Mental health is a non-stop battle. For me anyway.
I’m in a much better place right now than where I have been. Thanks in massive part to going back on medication. But that doesn’t mean I’m fixed, or even close to.
The past few weeks have been a huge test on me mentally, emotionally, and personally. For a lot of reasons that I’m not about to go into on here.
I know that I’m dealing with things much better than I would have had they happened two months ago. I’ve faced things that could (would) have brought me completely to my knees then. And I’ve dealt with them much better, but I’m still feeling the effects.

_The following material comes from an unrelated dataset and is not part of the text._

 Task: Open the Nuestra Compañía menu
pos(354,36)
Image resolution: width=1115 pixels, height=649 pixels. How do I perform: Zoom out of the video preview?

It can be so difficult when you hit a difficult time to work out whether you’re feeling it so deeply because you’re human or because you’re a human with mental health issues. I never want to blame my feelings on my mental illness. But I know that so often it can exasperate things to a whole other level.
I’ve been so busy; with work, with the school holidays, with a crazy social calendar that I’m so lucky to have. But today I’ve been alone, just me and Fox, for the first time in ages. For me being busy is the best thing for me, when I don’t have time to stop and think I don’t have time to realise how bad I feel. This sudden stop has given me the time and space to really explore how I feel about everything, and it’s actually quite a hard, painful place to find myself in. I don’t really know where I am.
I’m so glad I’m currently in a place I can look at things with a sense of reality (again, I am so thankful for medication!) because I can’t begin to imagine what state I would be in tonight if not. This is the first time since Fox was born that I haven’t cried because I’m home alone in an evening. I know how pathetic and needy that sounds, and obviously there is more to it than that, but it genuinely feels like an achievement.
But I still have the same knot in my stomach, I’m still so aware of the feelings of anxiety that are lying under my ‘I’m totally fine’ attitude.
The hardest thing I’ve had to learn through my struggles with my mental health is the realisation that it’s not something that can be cured. It’s not something that I’ll be able to put behind me. It’s not a sprained ankle. For me, even when I’m well, it’s still there. Hiding in the back of my mind, waiting to try and bring me down again. And while I get stronger each time, and better at handling it, it still breaks my heart when it hits again.
It’s the biggest struggle I have, accepting it. Acknowledging it. Being ok with it. Knowing when I’m ok, when feeling broken by something is the normal reaction, knowing when I’m broken, when my brain is twisting everything.
I don’t know what the point in me writing this is, just a brain fart of a blog really. I’m in a place of being equal parts proud of myself for handling stuff better than I thought I could and feeling annoyed that I’m still paranoid something will be triggered.
Mental illness, a constant barrel of fun, eh?!